→ EXERCISE OBJECTIVE
Line by line, print the records exactly.

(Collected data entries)
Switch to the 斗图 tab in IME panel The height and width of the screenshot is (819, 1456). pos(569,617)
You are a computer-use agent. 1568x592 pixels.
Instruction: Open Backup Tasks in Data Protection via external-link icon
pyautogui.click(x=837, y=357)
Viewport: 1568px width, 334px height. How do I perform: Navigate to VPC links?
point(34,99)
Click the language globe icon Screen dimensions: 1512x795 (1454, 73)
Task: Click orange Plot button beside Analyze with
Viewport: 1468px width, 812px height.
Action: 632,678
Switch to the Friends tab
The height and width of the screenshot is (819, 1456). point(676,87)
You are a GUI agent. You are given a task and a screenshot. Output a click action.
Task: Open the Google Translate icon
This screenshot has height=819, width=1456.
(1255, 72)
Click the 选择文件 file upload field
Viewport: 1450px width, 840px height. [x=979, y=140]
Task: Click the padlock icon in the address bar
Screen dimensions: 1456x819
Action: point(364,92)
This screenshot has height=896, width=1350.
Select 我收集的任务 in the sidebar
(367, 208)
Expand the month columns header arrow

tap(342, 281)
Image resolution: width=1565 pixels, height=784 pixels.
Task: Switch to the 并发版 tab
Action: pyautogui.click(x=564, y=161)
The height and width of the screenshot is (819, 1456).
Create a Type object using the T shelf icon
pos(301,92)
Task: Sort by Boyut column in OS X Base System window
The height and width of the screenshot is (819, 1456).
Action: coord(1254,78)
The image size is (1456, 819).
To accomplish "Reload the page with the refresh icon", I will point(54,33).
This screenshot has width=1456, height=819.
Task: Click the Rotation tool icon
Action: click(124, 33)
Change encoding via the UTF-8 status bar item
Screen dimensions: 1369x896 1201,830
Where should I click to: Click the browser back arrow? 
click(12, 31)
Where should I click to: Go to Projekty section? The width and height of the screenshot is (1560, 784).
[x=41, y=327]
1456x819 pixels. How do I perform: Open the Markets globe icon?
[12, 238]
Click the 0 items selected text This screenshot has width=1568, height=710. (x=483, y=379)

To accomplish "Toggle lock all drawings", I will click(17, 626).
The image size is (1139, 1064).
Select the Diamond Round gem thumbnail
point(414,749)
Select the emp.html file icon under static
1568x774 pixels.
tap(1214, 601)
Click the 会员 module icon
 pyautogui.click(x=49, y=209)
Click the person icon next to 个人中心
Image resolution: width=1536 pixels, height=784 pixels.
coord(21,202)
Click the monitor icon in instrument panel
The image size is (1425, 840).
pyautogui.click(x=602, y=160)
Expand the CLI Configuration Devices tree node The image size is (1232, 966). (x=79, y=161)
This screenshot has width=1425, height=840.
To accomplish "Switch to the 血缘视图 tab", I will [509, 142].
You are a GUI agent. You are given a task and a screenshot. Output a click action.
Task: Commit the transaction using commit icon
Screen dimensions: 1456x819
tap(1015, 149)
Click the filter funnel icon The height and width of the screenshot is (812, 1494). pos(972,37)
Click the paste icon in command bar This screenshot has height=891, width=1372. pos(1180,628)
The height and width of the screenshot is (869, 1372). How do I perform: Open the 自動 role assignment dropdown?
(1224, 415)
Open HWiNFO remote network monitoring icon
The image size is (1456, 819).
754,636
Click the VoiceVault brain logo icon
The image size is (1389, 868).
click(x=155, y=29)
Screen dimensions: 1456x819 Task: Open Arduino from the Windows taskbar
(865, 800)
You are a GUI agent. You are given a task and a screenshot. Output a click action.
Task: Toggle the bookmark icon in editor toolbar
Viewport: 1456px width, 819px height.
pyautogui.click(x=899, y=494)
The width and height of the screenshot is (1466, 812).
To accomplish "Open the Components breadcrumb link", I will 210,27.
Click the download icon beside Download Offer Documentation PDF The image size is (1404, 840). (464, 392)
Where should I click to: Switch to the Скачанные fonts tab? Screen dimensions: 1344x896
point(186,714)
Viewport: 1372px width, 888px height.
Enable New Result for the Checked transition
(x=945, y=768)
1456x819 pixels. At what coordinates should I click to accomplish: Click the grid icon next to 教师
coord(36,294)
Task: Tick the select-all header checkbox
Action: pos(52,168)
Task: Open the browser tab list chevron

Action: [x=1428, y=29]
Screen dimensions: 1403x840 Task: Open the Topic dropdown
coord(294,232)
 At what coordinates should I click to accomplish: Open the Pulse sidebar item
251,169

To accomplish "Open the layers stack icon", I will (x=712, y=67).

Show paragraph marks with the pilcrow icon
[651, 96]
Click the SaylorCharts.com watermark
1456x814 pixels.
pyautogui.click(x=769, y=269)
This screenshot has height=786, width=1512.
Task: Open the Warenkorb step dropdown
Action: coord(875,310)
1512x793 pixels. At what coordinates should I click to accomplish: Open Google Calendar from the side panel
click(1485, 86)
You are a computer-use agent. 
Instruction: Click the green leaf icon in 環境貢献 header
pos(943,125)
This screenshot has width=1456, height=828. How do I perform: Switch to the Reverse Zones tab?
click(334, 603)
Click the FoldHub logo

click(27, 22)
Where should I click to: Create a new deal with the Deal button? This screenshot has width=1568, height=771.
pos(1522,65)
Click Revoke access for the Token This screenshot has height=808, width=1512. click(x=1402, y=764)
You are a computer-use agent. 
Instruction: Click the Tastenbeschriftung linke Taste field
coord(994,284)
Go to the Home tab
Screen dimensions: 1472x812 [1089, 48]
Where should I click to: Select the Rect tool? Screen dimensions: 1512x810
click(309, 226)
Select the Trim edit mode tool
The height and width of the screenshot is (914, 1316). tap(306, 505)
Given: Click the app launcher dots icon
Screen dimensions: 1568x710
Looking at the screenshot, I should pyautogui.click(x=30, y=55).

→ EXERCISE SOLUTION
Switch to the 斗图 tab in IME panel The height and width of the screenshot is (819, 1456). pos(569,617)
You are a computer-use agent. 1568x592 pixels.
Instruction: Open Backup Tasks in Data Protection via external-link icon
pyautogui.click(x=837, y=357)
Viewport: 1568px width, 334px height. How do I perform: Navigate to VPC links?
point(34,99)
Click the language globe icon Screen dimensions: 1512x795 (1454, 73)
Task: Click orange Plot button beside Analyze with
Viewport: 1468px width, 812px height.
Action: 632,678
Switch to the Friends tab
The height and width of the screenshot is (819, 1456). point(676,87)
You are a GUI agent. You are given a task and a screenshot. Output a click action.
Task: Open the Google Translate icon
This screenshot has height=819, width=1456.
(1255, 72)
Click the 选择文件 file upload field
Viewport: 1450px width, 840px height. [x=979, y=140]
Task: Click the padlock icon in the address bar
Screen dimensions: 1456x819
Action: point(364,92)
This screenshot has height=896, width=1350.
Select 我收集的任务 in the sidebar
(367, 208)
Expand the month columns header arrow

tap(342, 281)
Image resolution: width=1565 pixels, height=784 pixels.
Task: Switch to the 并发版 tab
Action: pyautogui.click(x=564, y=161)
The height and width of the screenshot is (819, 1456).
Create a Type object using the T shelf icon
pos(301,92)
Task: Sort by Boyut column in OS X Base System window
The height and width of the screenshot is (819, 1456).
Action: coord(1254,78)
The image size is (1456, 819).
To accomplish "Reload the page with the refresh icon", I will point(54,33).
This screenshot has width=1456, height=819.
Task: Click the Rotation tool icon
Action: click(124, 33)
Change encoding via the UTF-8 status bar item
Screen dimensions: 1369x896 1201,830
Where should I click to: Click the browser back arrow? 
click(12, 31)
Where should I click to: Go to Projekty section? The width and height of the screenshot is (1560, 784).
[x=41, y=327]
1456x819 pixels. How do I perform: Open the Markets globe icon?
[12, 238]
Click the 0 items selected text This screenshot has width=1568, height=710. (x=483, y=379)

To accomplish "Toggle lock all drawings", I will click(17, 626).
The image size is (1139, 1064).
Select the Diamond Round gem thumbnail
point(414,749)
Select the emp.html file icon under static
1568x774 pixels.
tap(1214, 601)
Click the 会员 module icon
 pyautogui.click(x=49, y=209)
Click the person icon next to 个人中心
Image resolution: width=1536 pixels, height=784 pixels.
coord(21,202)
Click the monitor icon in instrument panel
The image size is (1425, 840).
pyautogui.click(x=602, y=160)
Expand the CLI Configuration Devices tree node The image size is (1232, 966). (x=79, y=161)
This screenshot has width=1425, height=840.
To accomplish "Switch to the 血缘视图 tab", I will [509, 142].
You are a GUI agent. You are given a task and a screenshot. Output a click action.
Task: Commit the transaction using commit icon
Screen dimensions: 1456x819
tap(1015, 149)
Click the filter funnel icon The height and width of the screenshot is (812, 1494). pos(972,37)
Click the paste icon in command bar This screenshot has height=891, width=1372. pos(1180,628)
The height and width of the screenshot is (869, 1372). How do I perform: Open the 自動 role assignment dropdown?
(1224, 415)
Open HWiNFO remote network monitoring icon
The image size is (1456, 819).
754,636
Click the VoiceVault brain logo icon
The image size is (1389, 868).
click(x=155, y=29)
Screen dimensions: 1456x819 Task: Open Arduino from the Windows taskbar
(865, 800)
You are a GUI agent. You are given a task and a screenshot. Output a click action.
Task: Toggle the bookmark icon in editor toolbar
Viewport: 1456px width, 819px height.
pyautogui.click(x=899, y=494)
The width and height of the screenshot is (1466, 812).
To accomplish "Open the Components breadcrumb link", I will 210,27.
Click the download icon beside Download Offer Documentation PDF The image size is (1404, 840). (464, 392)
Where should I click to: Switch to the Скачанные fonts tab? Screen dimensions: 1344x896
point(186,714)
Viewport: 1372px width, 888px height.
Enable New Result for the Checked transition
(x=945, y=768)
1456x819 pixels. At what coordinates should I click to accomplish: Click the grid icon next to 教师
coord(36,294)
Task: Tick the select-all header checkbox
Action: pos(52,168)
Task: Open the browser tab list chevron

Action: [x=1428, y=29]
Screen dimensions: 1403x840 Task: Open the Topic dropdown
coord(294,232)
 At what coordinates should I click to accomplish: Open the Pulse sidebar item
251,169

To accomplish "Open the layers stack icon", I will (x=712, y=67).

Show paragraph marks with the pilcrow icon
[651, 96]
Click the SaylorCharts.com watermark
1456x814 pixels.
pyautogui.click(x=769, y=269)
This screenshot has height=786, width=1512.
Task: Open the Warenkorb step dropdown
Action: coord(875,310)
1512x793 pixels. At what coordinates should I click to accomplish: Open Google Calendar from the side panel
click(1485, 86)
You are a computer-use agent. 
Instruction: Click the green leaf icon in 環境貢献 header
pos(943,125)
This screenshot has width=1456, height=828. How do I perform: Switch to the Reverse Zones tab?
click(334, 603)
Click the FoldHub logo

click(27, 22)
Where should I click to: Create a new deal with the Deal button? This screenshot has width=1568, height=771.
pos(1522,65)
Click Revoke access for the Token This screenshot has height=808, width=1512. click(x=1402, y=764)
You are a computer-use agent. 
Instruction: Click the Tastenbeschriftung linke Taste field
coord(994,284)
Go to the Home tab
Screen dimensions: 1472x812 [1089, 48]
Where should I click to: Select the Rect tool? Screen dimensions: 1512x810
click(309, 226)
Select the Trim edit mode tool
The height and width of the screenshot is (914, 1316). tap(306, 505)
Given: Click the app launcher dots icon
Screen dimensions: 1568x710
Looking at the screenshot, I should pyautogui.click(x=30, y=55).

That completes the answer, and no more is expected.